歌えないVOCALOIDなんて…ただの役立たずなのに…。
僕なんていなくても何も変わらない。
誰も必要としてない。

こんなガラクタ消えて無くなってしまえばいいんだ。

そう思いながらふさぎ込んでいると、彼女が少しため息をつき歌いだした。



その歌声はとても優しく暖かかった。


「この歌はね、私の前のマスターが口ずさんでたの」

-前の…マスター…?-

「病気で亡くなっちゃったんだけどね。」

僕は顔をあげて彼女を見た。
そして彼女と目が合った。

「うーん…やっぱり綺麗な顔立ちしてるよね。」

そう言いながら彼女は顔を近づけてきた。
僕は慌てて顔を背ける。

「あ、こら逃げるな!」

彼女は両手で僕の顔を挟み、無理矢理正面に向けた。

「もう…せっかく綺麗な顔してるんだし、笑顔にならなきゃ勿体ないじゃない。」

-でも、僕は…-

目を伏せると、彼女は小さくため息をつき、そして思い出したかのように口を開いた。

「そうそう。今日私達の妹のミクが帰ってくんだって。

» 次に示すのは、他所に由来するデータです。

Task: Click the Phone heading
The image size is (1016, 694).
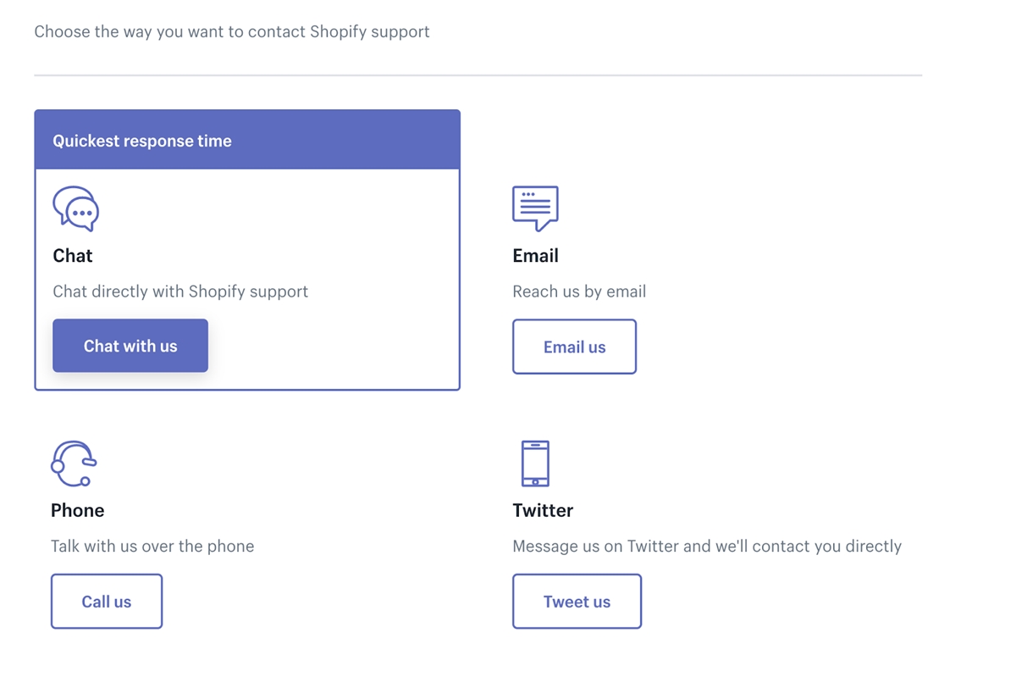Action: [x=78, y=510]
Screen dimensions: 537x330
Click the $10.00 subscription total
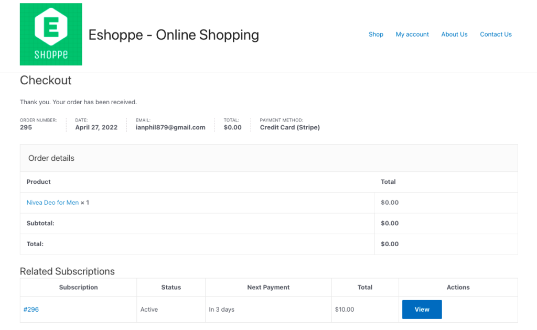345,310
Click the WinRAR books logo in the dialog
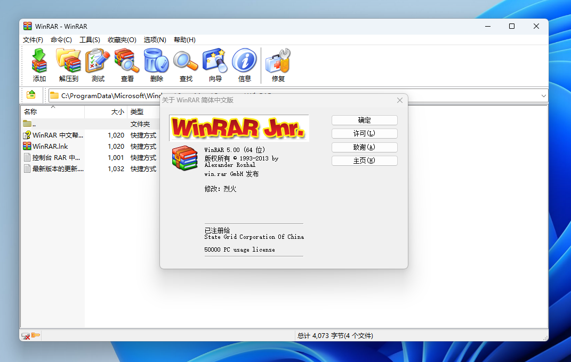Viewport: 571px width, 362px height. pos(184,158)
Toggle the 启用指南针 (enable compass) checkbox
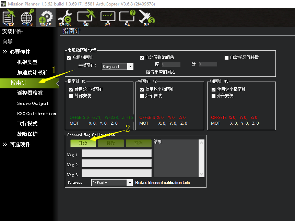This screenshot has height=221, width=295. [69, 58]
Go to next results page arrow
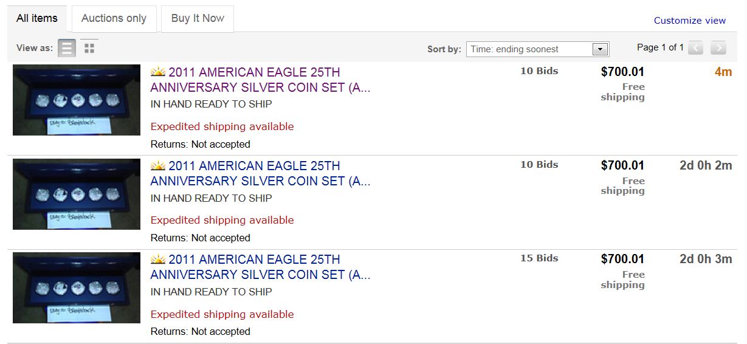This screenshot has width=747, height=344. coord(718,48)
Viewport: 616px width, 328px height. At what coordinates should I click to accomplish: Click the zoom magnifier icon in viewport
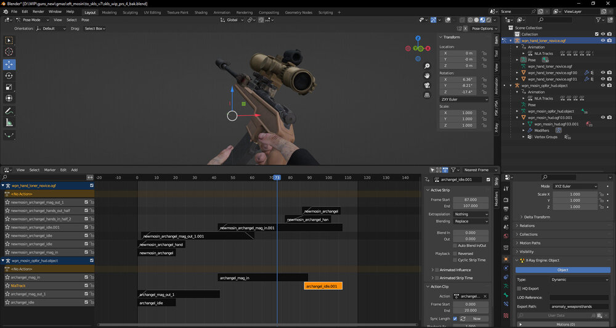[427, 65]
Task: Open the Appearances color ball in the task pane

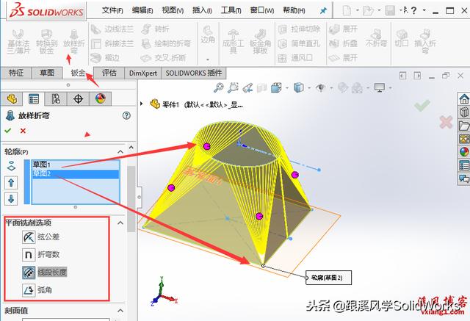Action: (463, 152)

だから今日こそ夕飯は一緒に食べよう?」

-み…く…?-

不思議そうな顔をしてると、彼女が説明してくれた。

「えーっと…ミク、初音ミクは私達の後に生まれたVOCALOIDなの。」

-僕たちの後に…-

「…んー、私、説明苦手なんだよなー…要は私達の妹、って事よ。」

彼女は頭を軽く掻きながら言った。
それが何か、らしいなって思い自分でも気付かずに微笑んでいた。
それを見た彼女は目を見開き、僕に詰め寄って来た。

「今笑ったよね!?」

彼女はガシッと僕の顔をわしづかみにしてきた。

-笑った…?僕が…?-

僕はどうしたらいいかわからなくなっていた。

「良かったー!ちゃんと笑えるじゃないの!」

彼女はそう言いながら自分の事のように笑顔ではしゃいだ。

不思議と彼女の笑顔は僕のココロを動かし、それがまた僕の笑顔を引き出させた。









「…あ……あ…りが…と…う」




僕は声を甦らせた。

「…」

「…」

しばらくの沈黙の後、目を見開いた彼女は口を開いた。

「KAITO…今、声…!」

途切れ途切れに彼女がしゃべった。
そして彼女の瞳から涙が零れ落ちた。

「良かったぁ…声出せるようになったね…ホントに良かった…」


MEIKOは僕を優しく抱きしめてくれた。
それはとても温かかった。





僕の中で何かが変わろうとしていた。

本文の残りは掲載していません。